With a wee break during assignments last week and with an itch to make some non-work related images, I decided to grab a ticket up to Central Vietnam for a little outing with friends Etienne & Fred, both long time camera-toting compadres here in ‘Nam.
The mission was to drive to Sa Huynh district in Quang Ngai province, a few hours south of Hoi An to photograph in the salt fields, which I love to do as demonstrated here and here, and maybe throw in a bit of fishing village or the like for good measure too. Well, that was the plan…
Unfortunately, the weather gods had different plans, and rain chased us all the way from Hoi An, only letting us get ahead of it and feel optimistic for a few minutes at a time before coming thundering back down in perfect photo-ruining form! Being too flooded from the past night’s rain, our 430am start in the salt fields turned out to be a big pile of…one photo of a guy walking through to tell us what we already knew! Anyway, with half sleepy, not yet coffee-ed eyes, I clicked this one frame specifically for the purpose of telling the story that there was nothing to shoot! There, done. While we’re all awake now, let’s move on!
Anyhoo, while the sky wasn’t great, it wasn’t pouring, so we turned our lenses on the next best thing , a nearby shipyard where several dozen men were laboring, building new monsters from which to go forth and conquer the sea. Or just to go fishing, if we have to tone down the drama a bit…
As a lover of lines, layers and even a good silhouette, it was definitely not a bad place to be with a camera, so I made the best of it, and within a few minutes, was even really digging it!
Here, everything is done by hand. From moving large slabs of wood with 6 people on each side inch by inch, to the lone guy at the top of the pulley, constantly tugging meters of chain to elevate the next hunk of tree to be transformed into a seafaring vessel.
Wearing flip-flops (with shoes in the car but too busy/lazy to go get them) I carefully made my way around the yard, measuring each next step, hoping that a board would not send me catapulting across the yard or deliver a lovely rusty nail into my foot!
Each piece of wood to be placed on board (pun intended?) will be hand cut, planed and sanded.
With a less than vibrant sky, I started seeing in black and white for the most part, but there were also some nice scenes that I thought lent themselves better to color.
About halfway in, Fred let me borrow a 17mm lens to play with a bit. I’ve never really shot this wide, but it was a lot of fun, and I think I’m gonna pick up the new Sony 12-24 lens pretty soon! It was nice to have a different perspective on things, and in turn made me shoot a bit differently, which is always a good exercise!
You can see what a woody mess the ground is, and thus my extra-careful footing to get around. I’d see a shot I wanted, but have to creep step by step to get there, hoping the action wouldn’t cease before I got in place. In the end, no injuries for anybody! Though I would probably wear shoes next time…
Here’s where I really had fun with the wide lens. Standing about a close to him as I could without a breath mint, I could still get his full arm and a full boat in the frame!
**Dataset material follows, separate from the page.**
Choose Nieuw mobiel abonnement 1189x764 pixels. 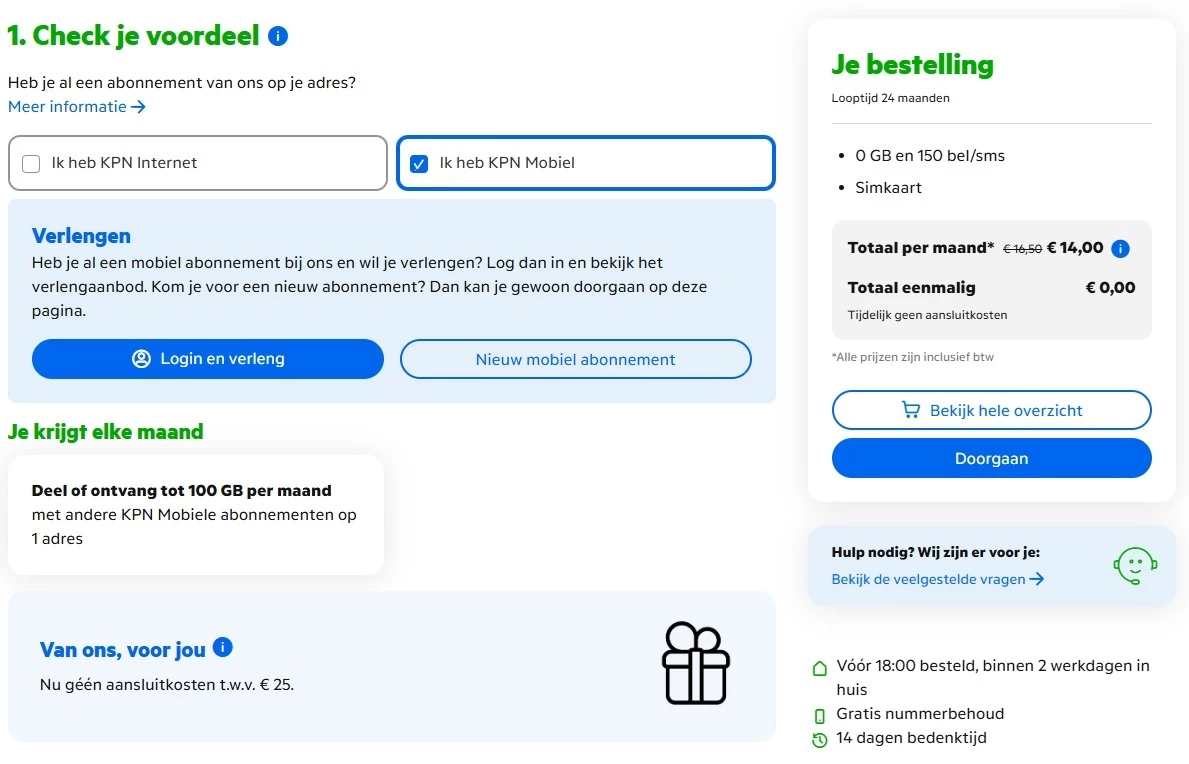click(575, 360)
You might think like I did, that fire is the last thing you want in a yard full of lumber and wooden boats, right? I’m still not sure what it’s purpose is, but I venture to guess it’s to warm up the boards to make the pliable to bend to the shape of the hull? Anyone, Bueller, anyone? Did I prove myself a genius or what?
Some work, some puff darts and stare at the ocean. That’s life I guess, eh!
Lines, layers and a little lack of light. Yes, I’ve been watching too much Letterkenny lately and loving it!
Getting in there with the wide lens. He stood there like a champ as I inched closer and closer. I love subjects like that!
This, I guess it what happens if the ships aren’t taken care of well. Again with the 17mm lens, I was just inches in front of it, but able to fit the whole thing in from eye level. Should have seen me smile then!
This one’s actually from another day and place, not far outside Hoi An. The weather and sky were much better, but the shipyard itself wasn’t too much, so I’m happy I shot what I did in Sa Huynh, even with a massive cloudy grey sky.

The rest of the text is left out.